→ **Task instructions**:
It is required that all of the data be written out exactly.

Data for review below:

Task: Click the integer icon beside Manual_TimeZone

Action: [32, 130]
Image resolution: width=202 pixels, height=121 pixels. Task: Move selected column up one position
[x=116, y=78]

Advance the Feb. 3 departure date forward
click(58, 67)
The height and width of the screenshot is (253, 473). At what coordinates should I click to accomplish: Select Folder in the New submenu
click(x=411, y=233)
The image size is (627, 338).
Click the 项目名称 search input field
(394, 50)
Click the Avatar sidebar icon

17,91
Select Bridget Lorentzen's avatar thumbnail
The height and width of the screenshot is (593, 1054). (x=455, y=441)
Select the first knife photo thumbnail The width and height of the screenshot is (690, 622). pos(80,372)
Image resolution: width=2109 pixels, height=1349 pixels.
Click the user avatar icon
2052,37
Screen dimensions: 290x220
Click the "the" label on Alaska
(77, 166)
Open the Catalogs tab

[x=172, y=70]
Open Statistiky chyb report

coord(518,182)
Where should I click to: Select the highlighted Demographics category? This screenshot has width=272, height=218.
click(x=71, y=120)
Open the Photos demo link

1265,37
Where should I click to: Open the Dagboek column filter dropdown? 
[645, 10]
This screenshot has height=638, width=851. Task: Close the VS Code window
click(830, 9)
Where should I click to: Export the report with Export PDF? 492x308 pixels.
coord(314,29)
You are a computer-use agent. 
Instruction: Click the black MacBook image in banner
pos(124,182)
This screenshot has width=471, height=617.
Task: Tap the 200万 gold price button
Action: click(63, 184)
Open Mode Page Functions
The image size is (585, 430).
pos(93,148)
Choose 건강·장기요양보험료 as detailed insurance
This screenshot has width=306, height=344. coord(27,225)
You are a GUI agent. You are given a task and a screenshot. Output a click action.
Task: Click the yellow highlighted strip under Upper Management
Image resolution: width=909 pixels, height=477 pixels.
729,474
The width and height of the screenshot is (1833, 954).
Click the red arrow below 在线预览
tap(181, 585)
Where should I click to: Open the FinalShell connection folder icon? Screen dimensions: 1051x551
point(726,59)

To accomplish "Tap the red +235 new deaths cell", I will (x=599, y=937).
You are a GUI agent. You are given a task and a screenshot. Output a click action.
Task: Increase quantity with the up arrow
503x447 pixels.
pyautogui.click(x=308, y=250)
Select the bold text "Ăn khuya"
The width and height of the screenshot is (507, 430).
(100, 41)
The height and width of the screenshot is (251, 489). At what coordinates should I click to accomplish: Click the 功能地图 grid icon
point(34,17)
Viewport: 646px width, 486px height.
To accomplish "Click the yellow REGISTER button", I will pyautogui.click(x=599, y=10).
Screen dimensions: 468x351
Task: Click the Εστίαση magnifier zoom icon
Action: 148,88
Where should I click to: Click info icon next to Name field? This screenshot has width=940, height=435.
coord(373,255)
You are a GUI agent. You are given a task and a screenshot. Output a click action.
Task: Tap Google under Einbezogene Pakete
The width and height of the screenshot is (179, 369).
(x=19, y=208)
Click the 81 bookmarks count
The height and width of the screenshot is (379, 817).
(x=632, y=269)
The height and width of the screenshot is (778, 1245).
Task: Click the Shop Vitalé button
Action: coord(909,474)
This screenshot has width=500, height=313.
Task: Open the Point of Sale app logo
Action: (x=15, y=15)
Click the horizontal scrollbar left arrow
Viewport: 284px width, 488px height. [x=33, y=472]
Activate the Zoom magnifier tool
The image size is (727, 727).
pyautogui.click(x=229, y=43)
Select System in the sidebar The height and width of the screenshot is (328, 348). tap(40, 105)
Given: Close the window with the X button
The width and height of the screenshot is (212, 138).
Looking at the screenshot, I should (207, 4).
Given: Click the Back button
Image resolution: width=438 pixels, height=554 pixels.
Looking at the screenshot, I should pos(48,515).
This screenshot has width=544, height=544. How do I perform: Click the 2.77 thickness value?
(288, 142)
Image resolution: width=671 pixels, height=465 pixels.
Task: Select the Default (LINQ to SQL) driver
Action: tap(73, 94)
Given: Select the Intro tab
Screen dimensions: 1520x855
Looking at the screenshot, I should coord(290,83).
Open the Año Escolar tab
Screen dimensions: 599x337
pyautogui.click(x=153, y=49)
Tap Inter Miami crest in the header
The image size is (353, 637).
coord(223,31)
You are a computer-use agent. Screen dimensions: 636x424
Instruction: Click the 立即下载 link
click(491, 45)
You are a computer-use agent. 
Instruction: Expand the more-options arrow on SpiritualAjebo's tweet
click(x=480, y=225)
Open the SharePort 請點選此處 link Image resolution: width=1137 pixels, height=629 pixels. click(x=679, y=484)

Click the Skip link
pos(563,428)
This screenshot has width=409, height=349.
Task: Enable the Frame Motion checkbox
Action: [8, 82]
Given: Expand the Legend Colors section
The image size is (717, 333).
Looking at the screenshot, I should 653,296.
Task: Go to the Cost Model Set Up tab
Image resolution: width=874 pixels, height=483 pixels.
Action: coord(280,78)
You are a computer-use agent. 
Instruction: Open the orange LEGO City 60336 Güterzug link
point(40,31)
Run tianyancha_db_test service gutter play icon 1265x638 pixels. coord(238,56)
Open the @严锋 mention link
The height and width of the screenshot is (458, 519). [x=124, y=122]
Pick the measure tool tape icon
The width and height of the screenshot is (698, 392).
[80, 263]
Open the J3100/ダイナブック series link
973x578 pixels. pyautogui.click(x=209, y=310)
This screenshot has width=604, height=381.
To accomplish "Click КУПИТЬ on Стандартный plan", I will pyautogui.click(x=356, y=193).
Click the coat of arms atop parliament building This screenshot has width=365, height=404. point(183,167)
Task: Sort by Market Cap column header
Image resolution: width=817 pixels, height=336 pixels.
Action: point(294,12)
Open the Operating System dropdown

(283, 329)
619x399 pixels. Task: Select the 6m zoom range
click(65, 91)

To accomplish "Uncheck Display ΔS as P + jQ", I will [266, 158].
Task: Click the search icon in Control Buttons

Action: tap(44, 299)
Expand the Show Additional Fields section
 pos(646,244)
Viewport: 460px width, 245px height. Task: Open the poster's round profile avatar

End of Data for review.

→ **Task solution**:
Task: Click the integer icon beside Manual_TimeZone

Action: [32, 130]
Image resolution: width=202 pixels, height=121 pixels. Task: Move selected column up one position
[x=116, y=78]

Advance the Feb. 3 departure date forward
click(58, 67)
The height and width of the screenshot is (253, 473). At what coordinates should I click to accomplish: Select Folder in the New submenu
click(x=411, y=233)
The image size is (627, 338).
Click the 项目名称 search input field
(394, 50)
Click the Avatar sidebar icon

17,91
Select Bridget Lorentzen's avatar thumbnail
The height and width of the screenshot is (593, 1054). (x=455, y=441)
Select the first knife photo thumbnail The width and height of the screenshot is (690, 622). pos(80,372)
Image resolution: width=2109 pixels, height=1349 pixels.
Click the user avatar icon
2052,37
Screen dimensions: 290x220
Click the "the" label on Alaska
(77, 166)
Open the Catalogs tab

[x=172, y=70]
Open Statistiky chyb report

coord(518,182)
Where should I click to: Select the highlighted Demographics category? This screenshot has width=272, height=218.
click(x=71, y=120)
Open the Photos demo link

1265,37
Where should I click to: Open the Dagboek column filter dropdown? 
[645, 10]
This screenshot has height=638, width=851. Task: Close the VS Code window
click(830, 9)
Where should I click to: Export the report with Export PDF? 492x308 pixels.
coord(314,29)
You are a computer-use agent. 
Instruction: Click the black MacBook image in banner
pos(124,182)
This screenshot has width=471, height=617.
Task: Tap the 200万 gold price button
Action: click(63, 184)
Open Mode Page Functions
The image size is (585, 430).
pos(93,148)
Choose 건강·장기요양보험료 as detailed insurance
This screenshot has width=306, height=344. coord(27,225)
You are a GUI agent. You are given a task and a screenshot. Output a click action.
Task: Click the yellow highlighted strip under Upper Management
Image resolution: width=909 pixels, height=477 pixels.
729,474
The width and height of the screenshot is (1833, 954).
Click the red arrow below 在线预览
tap(181, 585)
Where should I click to: Open the FinalShell connection folder icon? Screen dimensions: 1051x551
point(726,59)

To accomplish "Tap the red +235 new deaths cell", I will (x=599, y=937).
You are a GUI agent. You are given a task and a screenshot. Output a click action.
Task: Increase quantity with the up arrow
503x447 pixels.
pyautogui.click(x=308, y=250)
Select the bold text "Ăn khuya"
The width and height of the screenshot is (507, 430).
(100, 41)
The height and width of the screenshot is (251, 489). At what coordinates should I click to accomplish: Click the 功能地图 grid icon
point(34,17)
Viewport: 646px width, 486px height.
To accomplish "Click the yellow REGISTER button", I will pyautogui.click(x=599, y=10).
Screen dimensions: 468x351
Task: Click the Εστίαση magnifier zoom icon
Action: 148,88
Where should I click to: Click info icon next to Name field? This screenshot has width=940, height=435.
coord(373,255)
You are a GUI agent. You are given a task and a screenshot. Output a click action.
Task: Tap Google under Einbezogene Pakete
The width and height of the screenshot is (179, 369).
(x=19, y=208)
Click the 81 bookmarks count
The height and width of the screenshot is (379, 817).
(x=632, y=269)
The height and width of the screenshot is (778, 1245).
Task: Click the Shop Vitalé button
Action: coord(909,474)
This screenshot has width=500, height=313.
Task: Open the Point of Sale app logo
Action: (x=15, y=15)
Click the horizontal scrollbar left arrow
Viewport: 284px width, 488px height. [x=33, y=472]
Activate the Zoom magnifier tool
The image size is (727, 727).
pyautogui.click(x=229, y=43)
Select System in the sidebar The height and width of the screenshot is (328, 348). tap(40, 105)
Given: Close the window with the X button
The width and height of the screenshot is (212, 138).
Looking at the screenshot, I should (207, 4).
Given: Click the Back button
Image resolution: width=438 pixels, height=554 pixels.
Looking at the screenshot, I should pos(48,515).
This screenshot has width=544, height=544. How do I perform: Click the 2.77 thickness value?
(288, 142)
Image resolution: width=671 pixels, height=465 pixels.
Task: Select the Default (LINQ to SQL) driver
Action: tap(73, 94)
Given: Select the Intro tab
Screen dimensions: 1520x855
Looking at the screenshot, I should coord(290,83).
Open the Año Escolar tab
Screen dimensions: 599x337
pyautogui.click(x=153, y=49)
Tap Inter Miami crest in the header
The image size is (353, 637).
coord(223,31)
You are a computer-use agent. Screen dimensions: 636x424
Instruction: Click the 立即下载 link
click(491, 45)
You are a computer-use agent. 
Instruction: Expand the more-options arrow on SpiritualAjebo's tweet
click(x=480, y=225)
Open the SharePort 請點選此處 link Image resolution: width=1137 pixels, height=629 pixels. click(x=679, y=484)

Click the Skip link
pos(563,428)
This screenshot has width=409, height=349.
Task: Enable the Frame Motion checkbox
Action: [8, 82]
Given: Expand the Legend Colors section
The image size is (717, 333).
Looking at the screenshot, I should 653,296.
Task: Go to the Cost Model Set Up tab
Image resolution: width=874 pixels, height=483 pixels.
Action: coord(280,78)
You are a computer-use agent. 
Instruction: Open the orange LEGO City 60336 Güterzug link
point(40,31)
Run tianyancha_db_test service gutter play icon 1265x638 pixels. coord(238,56)
Open the @严锋 mention link
The height and width of the screenshot is (458, 519). [x=124, y=122]
Pick the measure tool tape icon
The width and height of the screenshot is (698, 392).
[80, 263]
Open the J3100/ダイナブック series link
973x578 pixels. pyautogui.click(x=209, y=310)
This screenshot has width=604, height=381.
To accomplish "Click КУПИТЬ on Стандартный plan", I will pyautogui.click(x=356, y=193).
Click the coat of arms atop parliament building This screenshot has width=365, height=404. point(183,167)
Task: Sort by Market Cap column header
Image resolution: width=817 pixels, height=336 pixels.
Action: point(294,12)
Open the Operating System dropdown

(283, 329)
619x399 pixels. Task: Select the 6m zoom range
click(65, 91)

To accomplish "Uncheck Display ΔS as P + jQ", I will [266, 158].
Task: Click the search icon in Control Buttons

Action: tap(44, 299)
Expand the Show Additional Fields section
 pos(646,244)
Viewport: 460px width, 245px height. Task: Open the poster's round profile avatar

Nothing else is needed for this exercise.